Tuesday, November 3, 2009

A disco at the edge of the world - The Phenomenal Handclap Band

The Phenomenal Handclap Band’s self-titled debut album featured as one of 3 PBS FM’s albums of the week a few months ago, and I’ve been meaning to give it a bit of attention for some time. With its quirky and boppy upbeat sounds, like some sort of indie dance music, it seemed just the perfect thing for me to pick today to round off a particularly great long weekend.

The band itself has been brought together by underground DJs New York DJs Daniel Collás and Sean Marquand, and comprises a mix of New York dissidents from the pop, indie and soul music scenes.

It results in something that sounds a bit like a dance album but, when you listen to it a bit more closely, you hear so many strange snatches of styles and influences that you begin to see what it’s like to be fun and original at the same time.

‘Journey to Serra da Estrala’, which opens the album, has a kind of spacey dance electronica feel to it, but one that really does make you feel it is taking you on a fantastic journey somewhere, with smooth floating synthesisers, full of exotic excitement.
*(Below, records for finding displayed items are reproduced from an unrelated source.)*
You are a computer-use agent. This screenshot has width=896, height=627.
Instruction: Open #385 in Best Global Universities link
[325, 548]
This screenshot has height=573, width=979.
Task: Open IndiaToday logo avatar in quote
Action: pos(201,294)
It’s a pretty good indicator of what’s to come on this album. You feel you’re not just journeying through space, but through time, too – dabbling into the pop of the sixties, the disco of the seventies, the prog rock of the eighties, shamelessly stealing bits from everywhere, with neither apology nor permission, but putting all of it to great use, mixing all these elements of other people’s pasts, and making you feel that you are listening to someone else’s future.

And with the bringing together of different time worlds, other unlikely partnerships are made, too, like the way soft, cool vocals are underlined by hard rock beats and electric guitars in ‘Testimony’, or the way a barren, relentless beat are mixed with smooth 60s vocals, and little snippets of Philip Glass-like keyboard passages, in ‘You’ll Disappear’, or the way things seem so fresh and full of air in ‘Dim the Lights’, even with its coarse and grainy guitar work. Wild guitar riffs, straight from the 60s, are sandwiched between passages of epic metalesque doom and bright, boppy 70s pop, in ‘The Martyr’. Twirling psychedelic electornics dance around 60s soul in 'Baby'.

And yet none of this really sounds like a pastiche of things thrown willy-nilly together – but rather like a tapestry that has always been waiting to be made.

If it doesn’t exactly leave you feeling that you have been put into the middle of a cosmic, timeless dance-floor, it does make you feel you are a part of an electronic multiculturalism – the music of African jungles and Cuban streets played on the duke boxes of ritzy Western night clubs.

If The Phenomenal Handclap Band didn’t do such a masterly and clever job of bringing so many disparate things together, you might well think this album is made for the treadmill. But, as it happens, it’s so much more than that. It has shown us that you can take the passé and turn it into something pretty phenomenal.

Thanks once again, and as always, to 3PBS FM!!